§ Work required: Look through the entries below. Report each line that has the word "chart" in it.

§ Records for this exercise:
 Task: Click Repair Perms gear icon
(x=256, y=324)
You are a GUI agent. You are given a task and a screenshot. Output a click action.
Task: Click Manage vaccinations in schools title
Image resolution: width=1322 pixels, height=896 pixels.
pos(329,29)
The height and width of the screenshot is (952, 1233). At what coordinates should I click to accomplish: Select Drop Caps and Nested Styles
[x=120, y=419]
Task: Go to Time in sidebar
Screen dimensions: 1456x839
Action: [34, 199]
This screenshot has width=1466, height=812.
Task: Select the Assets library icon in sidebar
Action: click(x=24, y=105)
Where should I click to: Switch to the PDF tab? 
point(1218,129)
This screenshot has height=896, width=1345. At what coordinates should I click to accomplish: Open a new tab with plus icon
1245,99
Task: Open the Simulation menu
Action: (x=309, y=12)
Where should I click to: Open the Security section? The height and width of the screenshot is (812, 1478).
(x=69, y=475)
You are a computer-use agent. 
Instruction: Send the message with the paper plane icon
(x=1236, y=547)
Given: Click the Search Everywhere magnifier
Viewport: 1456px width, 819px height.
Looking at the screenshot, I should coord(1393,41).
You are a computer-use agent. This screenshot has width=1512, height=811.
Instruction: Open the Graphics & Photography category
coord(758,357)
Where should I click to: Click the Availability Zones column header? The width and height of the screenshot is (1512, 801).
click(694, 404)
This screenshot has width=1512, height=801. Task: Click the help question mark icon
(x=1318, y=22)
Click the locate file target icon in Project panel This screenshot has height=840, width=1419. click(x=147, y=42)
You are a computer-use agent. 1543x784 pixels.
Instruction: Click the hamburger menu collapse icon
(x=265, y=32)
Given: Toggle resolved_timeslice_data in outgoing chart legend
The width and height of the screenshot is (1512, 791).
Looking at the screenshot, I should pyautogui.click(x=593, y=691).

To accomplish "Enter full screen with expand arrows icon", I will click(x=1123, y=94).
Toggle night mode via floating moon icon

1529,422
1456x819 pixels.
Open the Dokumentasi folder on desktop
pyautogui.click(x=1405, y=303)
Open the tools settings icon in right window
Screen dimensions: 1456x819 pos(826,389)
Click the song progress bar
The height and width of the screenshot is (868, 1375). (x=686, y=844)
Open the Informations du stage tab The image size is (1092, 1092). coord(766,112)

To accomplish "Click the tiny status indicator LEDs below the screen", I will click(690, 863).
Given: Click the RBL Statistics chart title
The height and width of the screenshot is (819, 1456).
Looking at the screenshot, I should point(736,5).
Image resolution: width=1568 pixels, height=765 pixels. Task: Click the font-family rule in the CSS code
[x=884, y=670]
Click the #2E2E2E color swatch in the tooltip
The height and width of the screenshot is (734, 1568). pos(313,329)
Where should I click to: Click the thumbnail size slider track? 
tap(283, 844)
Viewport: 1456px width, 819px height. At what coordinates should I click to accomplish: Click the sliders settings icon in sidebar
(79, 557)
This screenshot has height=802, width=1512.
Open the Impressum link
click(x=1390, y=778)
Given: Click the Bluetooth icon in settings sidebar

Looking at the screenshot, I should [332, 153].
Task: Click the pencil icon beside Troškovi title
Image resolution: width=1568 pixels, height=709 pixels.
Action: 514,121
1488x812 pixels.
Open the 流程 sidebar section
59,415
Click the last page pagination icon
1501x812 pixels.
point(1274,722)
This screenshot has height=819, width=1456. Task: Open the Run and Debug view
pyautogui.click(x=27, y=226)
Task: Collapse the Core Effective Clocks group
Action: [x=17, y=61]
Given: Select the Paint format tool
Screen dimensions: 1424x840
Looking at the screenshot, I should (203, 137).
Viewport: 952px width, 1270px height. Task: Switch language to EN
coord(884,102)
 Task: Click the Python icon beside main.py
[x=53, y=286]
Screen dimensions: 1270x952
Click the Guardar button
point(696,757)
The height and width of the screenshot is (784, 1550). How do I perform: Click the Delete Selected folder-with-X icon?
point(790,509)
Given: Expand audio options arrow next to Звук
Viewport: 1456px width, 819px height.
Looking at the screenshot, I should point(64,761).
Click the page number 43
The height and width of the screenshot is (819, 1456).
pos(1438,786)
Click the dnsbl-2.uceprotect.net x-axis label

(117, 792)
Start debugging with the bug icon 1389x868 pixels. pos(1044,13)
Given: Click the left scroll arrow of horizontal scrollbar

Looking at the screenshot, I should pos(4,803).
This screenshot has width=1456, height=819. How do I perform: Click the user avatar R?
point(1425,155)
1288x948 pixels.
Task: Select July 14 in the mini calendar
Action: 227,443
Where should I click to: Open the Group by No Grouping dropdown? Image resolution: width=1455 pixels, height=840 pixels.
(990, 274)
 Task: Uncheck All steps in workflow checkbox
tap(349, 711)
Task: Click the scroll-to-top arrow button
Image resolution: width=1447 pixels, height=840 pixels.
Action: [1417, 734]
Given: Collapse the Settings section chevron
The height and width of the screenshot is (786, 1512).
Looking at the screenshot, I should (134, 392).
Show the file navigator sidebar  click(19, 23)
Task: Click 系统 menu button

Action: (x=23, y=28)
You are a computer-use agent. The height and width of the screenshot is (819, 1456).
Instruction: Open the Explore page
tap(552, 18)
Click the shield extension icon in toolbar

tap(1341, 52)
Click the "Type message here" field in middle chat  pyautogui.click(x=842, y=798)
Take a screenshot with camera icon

§ Output:
Given: Toggle resolved_timeslice_data in outgoing chart legend
Given: Click the RBL Statistics chart title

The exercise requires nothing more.